Neurologic examination revealed the dog was nonambulatory with bilateral pelvic limb plegia and complete loss of pelvic limb conscious proprioception. Conscious proprioceptive reactions were normal in the thoracic limbs. Marked thoracolumbar hyperesthesia was elicited on vertebral column palpation, as well as mild cervical hyperesthesia during deep cervical palpation. Segmental reflexes were consistent with an upper motor neuron localization. No other abnormalities were detected during general physical examination.

What is the problem? Where is the lesion? What are the most probable causes of this problem? What is your plan to establish a diagnosis? Please turn the page.

Assessment Anatomic diagnosis

ProblemRule out location
Paraplegia with deep nociception and corresponding thoracolumbar hyperesthesiaT3-L3 myelopathy (possibly multifocal)
Mild cervical hyperesthesiaC1–C5 myelopathy (possibly multifocal)

Likely location of 1 lesion

Myelopathy at the region of the vertebral column from T3 through L3

Etiologic diagnosis—Differential diagnoses for an acute, progressive paraplegia originating in the thoracolumbar portion of the vertebral column include intervertebral disk disease (Hansen type I disk extrusion most likely), inflammatory disease, infectious diseases (eg, bacterial, viral, or protozoal infection), diskospondylitis, and neoplasia (primary or metastatic). Given this dog's signalment, signs of pain on vertebral palpation, and the acute, progressive nature of the pelvic limb plegia, intervertebral disk disease was highly suspected. The presence of a multifocal disease process could not be excluded, however, given the signs of cervical pain on examination (eg, multiple sites of disk herniation or infectious or inflammatory disease). Recommended diagnostic testing for this dog included a CBC and serum biochemical analyses (to obtain a general health profile), and MRI of the thoracolumbar portion of the vertebral column (to detect structural abnormalities). If MRI failed to identify the cause of clinical signs or if a nonsurgical lesion was identified, then analysis of a sample of CSF would be indicated (to further evaluate for an inflammatory, infectious, or neoplastic cause).

Diagnostic test findings—Results of the CBC were within reference intervals except for mild hemoconcentration (Hct, 57.3%; reference interval, 38.3% to 56.5%).

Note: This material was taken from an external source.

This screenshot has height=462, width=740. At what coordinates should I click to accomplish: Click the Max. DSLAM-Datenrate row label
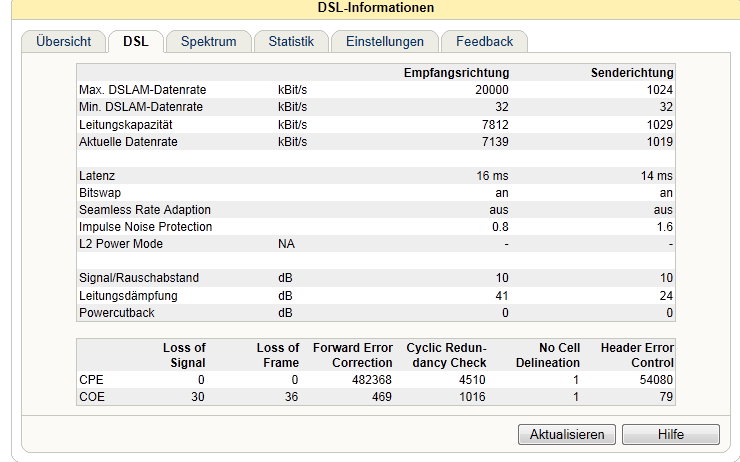coord(143,90)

Serum biochemical abnormalities included high concentrations of sodium (156 mmol/L; reference interval, 142 to 152 mmol/L) and triglycerides (445 mg/dL; reference interval, 20 to 150 mg/dL) and high activity of corticosteroid-induced alkaline phosphatase (56 U/L; reference interval, 0 to 35 U/L). Thoracolumbar MRIa was performed. Sagittal and axial T1-weighted fast spin echo sequences, sagittal and axial T2-weighted fast spin echo sequences, and a sagittal short tau inversion recovery sequence without contrast medium administration were obtained. After contrast medium administration, sagittal, axial, and dorsal T1-weighted fat suppression sequences were obtained. Magnetic resonance imaging revealed an intradural, extramedullary, strongly homogeneous contrast-enhancing lesion with variable spinal cord compression between the T8 and L1 vertebral segments (Figure 1). Spinal cord compression from this contrast-enhancing lesion was most severe along the dorsal margins of the T9 to T13 vertebral segments. There was continuity of this lesion with the dural meninges and marked circumferential contrast enhancement of the meninges both cranial and caudal to the lesion.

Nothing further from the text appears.